Personal details
- Born: 1951 (age 74–75) Akyurt, Tire, İzmir Province, Turkey
- Education: Turkish National Police Academy
- Occupation: Police chief
- Website: www.iem.gov.tr

= Hüseyin Çapkın =

Hüseyin Çapkın (born 1951) is a Turkish civil servant. He was lately the police chief of Istanbul Province.

==Early life==
He was born 1951 at Akyurt village of Tire district in İzmir Province to a farmer's family. After completing his primary and secondary education in his village, he enrolled in the Police College in 1965. He then studied at the Police Academy graduating in the rank of a police sergeant in 1971.

Çapkın holds a master's degree from the Institute of Turkish Middle East Public Service (TODAİE) on juvenile delinquency, and another master's degree from the Academy of Economy and Commerce in Ankara on public management. He has a diploma in English language.

==Career==
Right after his graduation, Çapkın was assigned to the Police Directoriate in Balıkesir in 1971. In the following years, he served in different positions at the Police Directoriate in Ankara Province between 1975 and 1984.

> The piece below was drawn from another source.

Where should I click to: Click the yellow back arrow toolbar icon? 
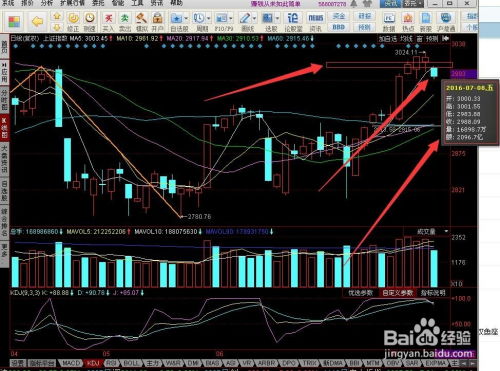tap(37, 22)
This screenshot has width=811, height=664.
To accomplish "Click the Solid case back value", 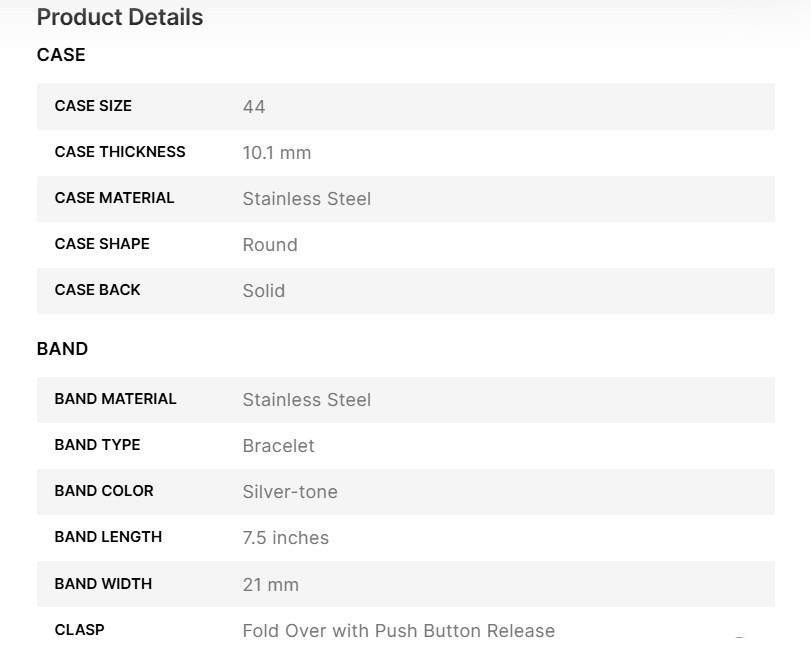I will coord(264,291).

In 1984, Çapkın was appointed police chief of Yozgat Province, and then served in Mersin Province between 1985 and 1988. He was promoted to the post of deputy police general manager in 1988, at which he served until 1991. The next year, Çapkın was appointed police chief in Antalya Province. Between 1992 and 1993, he worked as a specialist for research, planning and coordination. In later years, he served as police chief in the provinces Gaziantep (1993–1998), Manisa (1998–2001), Adana (2002–2003) and Bursa /2003-2006).

Hüseyin Çapkın was appointed police chief of his hometown İzmir Province in 2006. On June 29, 2009, he became police chief of Istanbul Province. On May 13, 2010, Çapkın was appointed province governor of Iğdır.

After a brief time at this post, he returned to his former post as the police chief of Istanbul Province on May 29 that year. Çapkın got much appreciated as he was successful in catching the long wanted murderer of a decapitated girl shortly after his appointment in Istanbul. He was dismissed from his post of Istanbul Police Chief on December 19, 2013, amid bribery probe into high-profile figures launched two days before. The day before, two of his assistants and four assistant chiefs were also taken off their posts.

On August 30, 2016, Çapkın was detained at his home in Çeşme, İzmir Province and transferred to Istanbul. He is accused of being a member of a terror organization allegedly led by Fetullah Gülen. The accusation is in line with the testimony of the former Governor of İstanbul Hüseyin Avni Mutlu, who was arrested shortly before.

==Family life==
Hüseyin Çapkın married in 1971 with Nurten Çapkın. The couple has two daughters.